▶ Required task: Copy out all of the rows below without changing anything.

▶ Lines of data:
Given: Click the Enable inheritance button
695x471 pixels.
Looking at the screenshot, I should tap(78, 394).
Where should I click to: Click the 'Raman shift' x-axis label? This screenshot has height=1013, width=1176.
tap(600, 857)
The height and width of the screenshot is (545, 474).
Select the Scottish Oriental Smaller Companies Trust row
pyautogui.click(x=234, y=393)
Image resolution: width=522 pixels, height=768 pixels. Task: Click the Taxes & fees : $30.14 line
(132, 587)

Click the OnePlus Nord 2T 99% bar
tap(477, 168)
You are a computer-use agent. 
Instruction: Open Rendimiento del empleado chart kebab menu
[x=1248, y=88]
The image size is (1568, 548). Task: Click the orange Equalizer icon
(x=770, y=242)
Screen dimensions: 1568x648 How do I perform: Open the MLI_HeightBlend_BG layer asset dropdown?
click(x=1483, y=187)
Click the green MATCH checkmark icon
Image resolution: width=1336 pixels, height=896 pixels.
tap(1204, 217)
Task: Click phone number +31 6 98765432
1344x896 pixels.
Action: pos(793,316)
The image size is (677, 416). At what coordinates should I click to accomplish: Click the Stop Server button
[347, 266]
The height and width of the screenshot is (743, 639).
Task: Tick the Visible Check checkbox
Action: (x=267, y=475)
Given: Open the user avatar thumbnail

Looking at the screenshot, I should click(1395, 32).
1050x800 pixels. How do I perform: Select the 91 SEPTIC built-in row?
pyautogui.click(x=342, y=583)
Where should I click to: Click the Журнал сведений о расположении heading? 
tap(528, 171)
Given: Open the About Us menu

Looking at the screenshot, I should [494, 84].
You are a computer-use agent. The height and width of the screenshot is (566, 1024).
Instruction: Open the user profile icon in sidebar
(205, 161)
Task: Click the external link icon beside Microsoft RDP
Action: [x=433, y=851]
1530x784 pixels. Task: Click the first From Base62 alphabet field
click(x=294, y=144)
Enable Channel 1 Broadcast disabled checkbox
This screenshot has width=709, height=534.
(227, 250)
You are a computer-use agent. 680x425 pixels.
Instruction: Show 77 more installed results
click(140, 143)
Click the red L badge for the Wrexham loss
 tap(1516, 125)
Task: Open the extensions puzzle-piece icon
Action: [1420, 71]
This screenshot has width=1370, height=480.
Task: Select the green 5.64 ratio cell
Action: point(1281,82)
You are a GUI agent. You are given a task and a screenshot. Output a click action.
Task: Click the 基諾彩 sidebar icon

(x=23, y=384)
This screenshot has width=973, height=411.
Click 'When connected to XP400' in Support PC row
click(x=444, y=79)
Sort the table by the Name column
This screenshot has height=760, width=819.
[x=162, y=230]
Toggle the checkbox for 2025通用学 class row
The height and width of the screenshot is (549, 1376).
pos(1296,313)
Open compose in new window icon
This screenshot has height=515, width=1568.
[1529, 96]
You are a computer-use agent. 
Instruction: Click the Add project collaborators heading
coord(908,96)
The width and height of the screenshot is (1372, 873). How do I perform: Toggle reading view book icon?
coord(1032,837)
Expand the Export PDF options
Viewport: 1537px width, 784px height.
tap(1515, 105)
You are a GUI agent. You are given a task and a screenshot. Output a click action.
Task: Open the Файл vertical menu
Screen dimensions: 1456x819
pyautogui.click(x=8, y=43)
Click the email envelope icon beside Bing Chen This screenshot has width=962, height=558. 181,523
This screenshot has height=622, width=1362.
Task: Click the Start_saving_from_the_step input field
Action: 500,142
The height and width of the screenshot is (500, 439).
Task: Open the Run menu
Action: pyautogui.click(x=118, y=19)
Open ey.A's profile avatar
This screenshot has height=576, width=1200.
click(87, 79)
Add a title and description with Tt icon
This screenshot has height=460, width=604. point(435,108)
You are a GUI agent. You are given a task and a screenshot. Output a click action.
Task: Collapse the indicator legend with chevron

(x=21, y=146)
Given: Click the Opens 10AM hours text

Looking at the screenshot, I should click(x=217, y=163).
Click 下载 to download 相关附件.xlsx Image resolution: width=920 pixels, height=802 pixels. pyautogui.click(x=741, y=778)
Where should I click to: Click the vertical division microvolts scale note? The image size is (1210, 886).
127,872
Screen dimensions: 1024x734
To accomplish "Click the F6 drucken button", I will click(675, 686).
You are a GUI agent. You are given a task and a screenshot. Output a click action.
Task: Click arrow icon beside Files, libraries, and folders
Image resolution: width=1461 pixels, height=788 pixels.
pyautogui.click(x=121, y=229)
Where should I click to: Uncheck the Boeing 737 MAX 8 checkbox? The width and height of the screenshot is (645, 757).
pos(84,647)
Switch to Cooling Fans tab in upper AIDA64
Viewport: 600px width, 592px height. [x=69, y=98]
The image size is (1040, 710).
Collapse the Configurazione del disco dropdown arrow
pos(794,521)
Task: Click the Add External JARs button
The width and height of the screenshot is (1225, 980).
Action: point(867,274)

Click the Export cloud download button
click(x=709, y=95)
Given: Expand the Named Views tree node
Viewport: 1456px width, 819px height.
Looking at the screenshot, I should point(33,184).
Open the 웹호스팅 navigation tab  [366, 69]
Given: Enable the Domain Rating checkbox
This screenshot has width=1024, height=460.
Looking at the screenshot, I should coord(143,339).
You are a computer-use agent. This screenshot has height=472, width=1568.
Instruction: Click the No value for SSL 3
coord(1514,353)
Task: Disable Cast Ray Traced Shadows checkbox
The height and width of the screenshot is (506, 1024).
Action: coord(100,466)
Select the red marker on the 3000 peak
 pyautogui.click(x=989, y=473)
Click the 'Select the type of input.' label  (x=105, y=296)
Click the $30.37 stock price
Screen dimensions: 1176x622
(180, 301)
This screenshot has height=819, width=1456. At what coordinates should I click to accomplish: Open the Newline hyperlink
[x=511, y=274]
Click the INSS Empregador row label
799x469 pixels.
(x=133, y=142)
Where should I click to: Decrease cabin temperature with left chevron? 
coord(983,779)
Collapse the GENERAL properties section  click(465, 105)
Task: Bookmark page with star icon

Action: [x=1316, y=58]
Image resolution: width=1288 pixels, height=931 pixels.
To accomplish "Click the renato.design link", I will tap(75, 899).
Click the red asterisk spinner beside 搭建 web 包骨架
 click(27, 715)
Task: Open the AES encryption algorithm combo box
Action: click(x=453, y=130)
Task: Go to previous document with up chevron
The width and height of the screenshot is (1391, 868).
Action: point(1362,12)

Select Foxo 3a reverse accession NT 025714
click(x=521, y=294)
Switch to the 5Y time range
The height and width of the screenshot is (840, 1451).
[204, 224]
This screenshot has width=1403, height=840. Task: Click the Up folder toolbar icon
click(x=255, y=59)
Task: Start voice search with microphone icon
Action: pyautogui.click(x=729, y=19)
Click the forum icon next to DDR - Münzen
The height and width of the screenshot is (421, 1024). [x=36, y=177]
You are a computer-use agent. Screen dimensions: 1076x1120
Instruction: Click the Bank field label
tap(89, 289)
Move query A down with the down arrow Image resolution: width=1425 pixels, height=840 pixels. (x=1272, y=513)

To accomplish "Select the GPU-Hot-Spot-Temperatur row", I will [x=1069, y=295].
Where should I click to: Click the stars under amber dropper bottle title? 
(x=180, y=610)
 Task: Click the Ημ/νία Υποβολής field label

▶ Answer to this exercise:
Given: Click the Enable inheritance button
695x471 pixels.
Looking at the screenshot, I should tap(78, 394).
Where should I click to: Click the 'Raman shift' x-axis label? This screenshot has height=1013, width=1176.
tap(600, 857)
The height and width of the screenshot is (545, 474).
Select the Scottish Oriental Smaller Companies Trust row
pyautogui.click(x=234, y=393)
Image resolution: width=522 pixels, height=768 pixels. Task: Click the Taxes & fees : $30.14 line
(132, 587)

Click the OnePlus Nord 2T 99% bar
tap(477, 168)
You are a computer-use agent. 
Instruction: Open Rendimiento del empleado chart kebab menu
[x=1248, y=88]
The image size is (1568, 548). Task: Click the orange Equalizer icon
(x=770, y=242)
Screen dimensions: 1568x648 How do I perform: Open the MLI_HeightBlend_BG layer asset dropdown?
click(x=1483, y=187)
Click the green MATCH checkmark icon
Image resolution: width=1336 pixels, height=896 pixels.
tap(1204, 217)
Task: Click phone number +31 6 98765432
1344x896 pixels.
Action: pos(793,316)
The image size is (677, 416). At what coordinates should I click to accomplish: Click the Stop Server button
[347, 266]
The height and width of the screenshot is (743, 639).
Task: Tick the Visible Check checkbox
Action: (x=267, y=475)
Given: Open the user avatar thumbnail

Looking at the screenshot, I should click(1395, 32).
1050x800 pixels. How do I perform: Select the 91 SEPTIC built-in row?
pyautogui.click(x=342, y=583)
Where should I click to: Click the Журнал сведений о расположении heading? 
tap(528, 171)
Given: Open the About Us menu

Looking at the screenshot, I should [494, 84].
You are a computer-use agent. The height and width of the screenshot is (566, 1024).
Instruction: Open the user profile icon in sidebar
(205, 161)
Task: Click the external link icon beside Microsoft RDP
Action: [x=433, y=851]
1530x784 pixels. Task: Click the first From Base62 alphabet field
click(x=294, y=144)
Enable Channel 1 Broadcast disabled checkbox
This screenshot has width=709, height=534.
(227, 250)
You are a computer-use agent. 680x425 pixels.
Instruction: Show 77 more installed results
click(140, 143)
Click the red L badge for the Wrexham loss
 tap(1516, 125)
Task: Open the extensions puzzle-piece icon
Action: [1420, 71]
This screenshot has width=1370, height=480.
Task: Select the green 5.64 ratio cell
Action: point(1281,82)
You are a GUI agent. You are given a task and a screenshot. Output a click action.
Task: Click the 基諾彩 sidebar icon

(x=23, y=384)
This screenshot has width=973, height=411.
Click 'When connected to XP400' in Support PC row
click(x=444, y=79)
Sort the table by the Name column
This screenshot has height=760, width=819.
[x=162, y=230]
Toggle the checkbox for 2025通用学 class row
The height and width of the screenshot is (549, 1376).
pos(1296,313)
Open compose in new window icon
This screenshot has height=515, width=1568.
[1529, 96]
You are a computer-use agent. 
Instruction: Click the Add project collaborators heading
coord(908,96)
The width and height of the screenshot is (1372, 873). How do I perform: Toggle reading view book icon?
coord(1032,837)
Expand the Export PDF options
Viewport: 1537px width, 784px height.
tap(1515, 105)
You are a GUI agent. You are given a task and a screenshot. Output a click action.
Task: Open the Файл vertical menu
Screen dimensions: 1456x819
pyautogui.click(x=8, y=43)
Click the email envelope icon beside Bing Chen This screenshot has width=962, height=558. 181,523
This screenshot has height=622, width=1362.
Task: Click the Start_saving_from_the_step input field
Action: 500,142
The height and width of the screenshot is (500, 439).
Task: Open the Run menu
Action: pyautogui.click(x=118, y=19)
Open ey.A's profile avatar
This screenshot has height=576, width=1200.
click(87, 79)
Add a title and description with Tt icon
This screenshot has height=460, width=604. point(435,108)
You are a GUI agent. You are given a task and a screenshot. Output a click action.
Task: Collapse the indicator legend with chevron

(x=21, y=146)
Given: Click the Opens 10AM hours text

Looking at the screenshot, I should click(x=217, y=163).
Click 下载 to download 相关附件.xlsx Image resolution: width=920 pixels, height=802 pixels. pyautogui.click(x=741, y=778)
Where should I click to: Click the vertical division microvolts scale note? The image size is (1210, 886).
127,872
Screen dimensions: 1024x734
To accomplish "Click the F6 drucken button", I will click(675, 686).
You are a GUI agent. You are given a task and a screenshot. Output a click action.
Task: Click arrow icon beside Files, libraries, and folders
Image resolution: width=1461 pixels, height=788 pixels.
pyautogui.click(x=121, y=229)
Where should I click to: Uncheck the Boeing 737 MAX 8 checkbox? The width and height of the screenshot is (645, 757).
pos(84,647)
Switch to Cooling Fans tab in upper AIDA64
Viewport: 600px width, 592px height. [x=69, y=98]
The image size is (1040, 710).
Collapse the Configurazione del disco dropdown arrow
pos(794,521)
Task: Click the Add External JARs button
The width and height of the screenshot is (1225, 980).
Action: point(867,274)

Click the Export cloud download button
click(x=709, y=95)
Given: Expand the Named Views tree node
Viewport: 1456px width, 819px height.
Looking at the screenshot, I should point(33,184).
Open the 웹호스팅 navigation tab  [366, 69]
Given: Enable the Domain Rating checkbox
This screenshot has width=1024, height=460.
Looking at the screenshot, I should coord(143,339).
You are a computer-use agent. This screenshot has height=472, width=1568.
Instruction: Click the No value for SSL 3
coord(1514,353)
Task: Disable Cast Ray Traced Shadows checkbox
The height and width of the screenshot is (506, 1024).
Action: coord(100,466)
Select the red marker on the 3000 peak
 pyautogui.click(x=989, y=473)
Click the 'Select the type of input.' label  (x=105, y=296)
Click the $30.37 stock price
Screen dimensions: 1176x622
(180, 301)
This screenshot has height=819, width=1456. At what coordinates should I click to accomplish: Open the Newline hyperlink
[x=511, y=274]
Click the INSS Empregador row label
799x469 pixels.
(x=133, y=142)
Where should I click to: Decrease cabin temperature with left chevron? 
coord(983,779)
Collapse the GENERAL properties section  click(465, 105)
Task: Bookmark page with star icon

Action: [x=1316, y=58]
Image resolution: width=1288 pixels, height=931 pixels.
To accomplish "Click the renato.design link", I will tap(75, 899).
Click the red asterisk spinner beside 搭建 web 包骨架
 click(27, 715)
Task: Open the AES encryption algorithm combo box
Action: click(x=453, y=130)
Task: Go to previous document with up chevron
The width and height of the screenshot is (1391, 868).
Action: point(1362,12)

Select Foxo 3a reverse accession NT 025714
click(x=521, y=294)
Switch to the 5Y time range
The height and width of the screenshot is (840, 1451).
[204, 224]
This screenshot has width=1403, height=840. Task: Click the Up folder toolbar icon
click(x=255, y=59)
Task: Start voice search with microphone icon
Action: pyautogui.click(x=729, y=19)
Click the forum icon next to DDR - Münzen
The height and width of the screenshot is (421, 1024). [x=36, y=177]
You are a computer-use agent. Screen dimensions: 1076x1120
Instruction: Click the Bank field label
tap(89, 289)
Move query A down with the down arrow Image resolution: width=1425 pixels, height=840 pixels. (x=1272, y=513)

To accomplish "Select the GPU-Hot-Spot-Temperatur row", I will [x=1069, y=295].
Where should I click to: Click the stars under amber dropper bottle title? 
(x=180, y=610)
 Task: Click the Ημ/νία Υποβολής field label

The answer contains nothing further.